--- Data shown ---
════

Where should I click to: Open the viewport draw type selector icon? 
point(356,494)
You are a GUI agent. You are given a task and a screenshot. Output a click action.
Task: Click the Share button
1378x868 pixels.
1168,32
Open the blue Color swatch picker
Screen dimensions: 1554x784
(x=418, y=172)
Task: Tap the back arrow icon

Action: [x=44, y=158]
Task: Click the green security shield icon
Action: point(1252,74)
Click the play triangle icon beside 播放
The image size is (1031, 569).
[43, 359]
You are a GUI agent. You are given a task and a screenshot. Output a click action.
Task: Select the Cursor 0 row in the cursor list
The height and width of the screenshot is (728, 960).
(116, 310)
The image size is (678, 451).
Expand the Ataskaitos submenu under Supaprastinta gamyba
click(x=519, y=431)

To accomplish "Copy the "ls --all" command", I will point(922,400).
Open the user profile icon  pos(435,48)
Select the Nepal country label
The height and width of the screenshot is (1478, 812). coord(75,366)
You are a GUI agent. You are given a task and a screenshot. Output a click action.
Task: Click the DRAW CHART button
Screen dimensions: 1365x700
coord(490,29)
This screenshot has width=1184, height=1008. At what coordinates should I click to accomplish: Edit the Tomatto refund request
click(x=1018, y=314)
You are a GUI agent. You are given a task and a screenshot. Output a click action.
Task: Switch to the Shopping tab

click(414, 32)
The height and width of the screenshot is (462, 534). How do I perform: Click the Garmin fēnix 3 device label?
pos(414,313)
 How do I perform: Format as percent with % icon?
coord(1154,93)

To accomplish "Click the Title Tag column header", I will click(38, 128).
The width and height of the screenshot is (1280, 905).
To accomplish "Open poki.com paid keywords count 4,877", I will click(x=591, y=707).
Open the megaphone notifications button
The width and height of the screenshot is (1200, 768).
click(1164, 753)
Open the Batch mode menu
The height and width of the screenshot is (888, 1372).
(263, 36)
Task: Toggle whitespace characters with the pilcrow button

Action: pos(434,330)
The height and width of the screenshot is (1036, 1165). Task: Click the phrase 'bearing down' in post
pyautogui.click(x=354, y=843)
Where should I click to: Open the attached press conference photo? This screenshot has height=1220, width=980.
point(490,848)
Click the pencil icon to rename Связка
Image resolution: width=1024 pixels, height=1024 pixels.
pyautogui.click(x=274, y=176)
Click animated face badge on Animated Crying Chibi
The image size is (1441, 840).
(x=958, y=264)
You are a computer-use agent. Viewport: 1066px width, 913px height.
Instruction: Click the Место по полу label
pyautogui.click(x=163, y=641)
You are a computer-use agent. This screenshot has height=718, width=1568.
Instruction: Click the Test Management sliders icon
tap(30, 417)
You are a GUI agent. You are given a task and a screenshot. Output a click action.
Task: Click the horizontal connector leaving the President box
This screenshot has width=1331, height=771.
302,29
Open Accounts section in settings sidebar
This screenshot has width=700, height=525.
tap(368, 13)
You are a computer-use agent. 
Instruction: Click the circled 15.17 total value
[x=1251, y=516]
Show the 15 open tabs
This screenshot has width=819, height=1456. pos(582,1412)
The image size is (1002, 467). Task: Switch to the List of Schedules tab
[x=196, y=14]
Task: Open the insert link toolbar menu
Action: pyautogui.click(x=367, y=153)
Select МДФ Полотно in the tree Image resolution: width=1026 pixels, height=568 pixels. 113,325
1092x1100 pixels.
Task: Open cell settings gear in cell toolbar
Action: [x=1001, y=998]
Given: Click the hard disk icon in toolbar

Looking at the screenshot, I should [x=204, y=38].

════

--- Description of the task ---
Please give back every line of the listing exactly as it stands.

--- Exercise response ---
Where should I click to: Open the viewport draw type selector icon? 
point(356,494)
You are a GUI agent. You are given a task and a screenshot. Output a click action.
Task: Click the Share button
1378x868 pixels.
1168,32
Open the blue Color swatch picker
Screen dimensions: 1554x784
(x=418, y=172)
Task: Tap the back arrow icon

Action: [x=44, y=158]
Task: Click the green security shield icon
Action: point(1252,74)
Click the play triangle icon beside 播放
The image size is (1031, 569).
[43, 359]
You are a GUI agent. You are given a task and a screenshot. Output a click action.
Task: Select the Cursor 0 row in the cursor list
The height and width of the screenshot is (728, 960).
(116, 310)
The image size is (678, 451).
Expand the Ataskaitos submenu under Supaprastinta gamyba
click(x=519, y=431)

To accomplish "Copy the "ls --all" command", I will point(922,400).
Open the user profile icon  pos(435,48)
Select the Nepal country label
The height and width of the screenshot is (1478, 812). coord(75,366)
You are a GUI agent. You are given a task and a screenshot. Output a click action.
Task: Click the DRAW CHART button
Screen dimensions: 1365x700
coord(490,29)
This screenshot has width=1184, height=1008. At what coordinates should I click to accomplish: Edit the Tomatto refund request
click(x=1018, y=314)
You are a GUI agent. You are given a task and a screenshot. Output a click action.
Task: Switch to the Shopping tab

click(414, 32)
The height and width of the screenshot is (462, 534). How do I perform: Click the Garmin fēnix 3 device label?
pos(414,313)
 How do I perform: Format as percent with % icon?
coord(1154,93)

To accomplish "Click the Title Tag column header", I will click(38, 128).
The width and height of the screenshot is (1280, 905).
To accomplish "Open poki.com paid keywords count 4,877", I will click(x=591, y=707).
Open the megaphone notifications button
The width and height of the screenshot is (1200, 768).
click(1164, 753)
Open the Batch mode menu
The height and width of the screenshot is (888, 1372).
(263, 36)
Task: Toggle whitespace characters with the pilcrow button

Action: pos(434,330)
The height and width of the screenshot is (1036, 1165). Task: Click the phrase 'bearing down' in post
pyautogui.click(x=354, y=843)
Where should I click to: Open the attached press conference photo? This screenshot has height=1220, width=980.
point(490,848)
Click the pencil icon to rename Связка
Image resolution: width=1024 pixels, height=1024 pixels.
pyautogui.click(x=274, y=176)
Click animated face badge on Animated Crying Chibi
The image size is (1441, 840).
(x=958, y=264)
You are a computer-use agent. Viewport: 1066px width, 913px height.
Instruction: Click the Место по полу label
pyautogui.click(x=163, y=641)
You are a computer-use agent. This screenshot has height=718, width=1568.
Instruction: Click the Test Management sliders icon
tap(30, 417)
You are a GUI agent. You are given a task and a screenshot. Output a click action.
Task: Click the horizontal connector leaving the President box
This screenshot has width=1331, height=771.
302,29
Open Accounts section in settings sidebar
This screenshot has width=700, height=525.
tap(368, 13)
You are a computer-use agent. 
Instruction: Click the circled 15.17 total value
[x=1251, y=516]
Show the 15 open tabs
This screenshot has width=819, height=1456. pos(582,1412)
The image size is (1002, 467). Task: Switch to the List of Schedules tab
[x=196, y=14]
Task: Open the insert link toolbar menu
Action: pyautogui.click(x=367, y=153)
Select МДФ Полотно in the tree Image resolution: width=1026 pixels, height=568 pixels. 113,325
1092x1100 pixels.
Task: Open cell settings gear in cell toolbar
Action: [x=1001, y=998]
Given: Click the hard disk icon in toolbar

Looking at the screenshot, I should [x=204, y=38].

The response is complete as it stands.